小型のスマホを1円で購入できるキャンペーンを始めた

 4月に自社回線サービスを始めた楽天モバイルは、月2980円(税別)かかる月額料金を1年間無料にするとともに、ウェブ経由の申込者なら契約時にかかる手数料3000円(税別)をポイントで還元するキャンペーンを実施した。ところが、想定通りには契約者数が増えていないもようだ。

 通信料金が無料なのに契約に二の足を踏む人が多い理由の1つは、端末の問題だ。楽天モバイルの回線を使うには、「楽天モバイル対応」と検証された端末の購入が求められているからだ。

 NTTドコモとau、ソフトバンクの3大キャリアや、その回線を利用するMVNO(仮想移動体通信事業者)の場合、使っているスマホのSIMロックを解除すれば別の通信会社に乗り換えられる。しかし、楽天モバイルは自らが販売している端末の利用を推奨する。「音声通話などで端末メーカー側の調整が必要」(楽天モバイルの山田善久社長)だからだ。

 楽天モバイルも手をこまぬいていたわけではない。当初から、自社回線の契約と同時に対応端末を購入する場合、1万~1万5000円相当のポイントを還元するキャンペーンを行ってきた。さらに4月9日からは、楽天市場で対応端末を最大50%ポイント還元で販売するセールも断続的に実施している。例えば4月時点では、税込み9万9800円の「Galaxy S10」(韓国サムスン電子製)を買うと、40%分の3万9920ポイントが還元されていた。

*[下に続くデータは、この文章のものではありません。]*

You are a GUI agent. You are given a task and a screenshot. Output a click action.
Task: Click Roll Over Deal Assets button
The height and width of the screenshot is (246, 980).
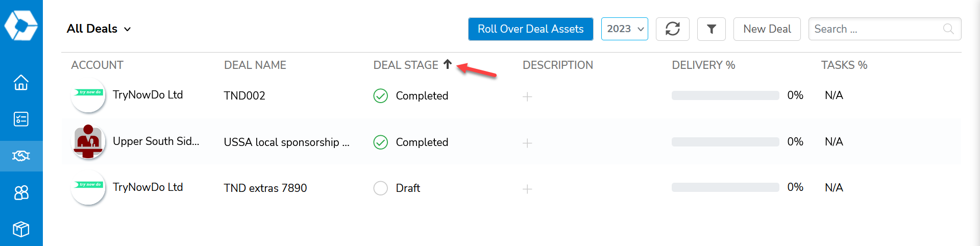click(531, 29)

 ただしこのセールは、楽天モバイルの自社回線サービスを契約しなくても端末だけ購入できるものだ。19年10月の電気通信事業法改正で、通信契約を条件とした場合の2万円以上の値引きができなくなった。上記のような4万円近い実質値引きは、この規制に抵触する。大幅値引きによる端末の普及を優先するか、それとも契約の獲得を優先するか。楽天モバイルは端末の普及を選択したわけだ。その結果、高額還元した端末が個人間取引サイトで転売される副作用も生じている。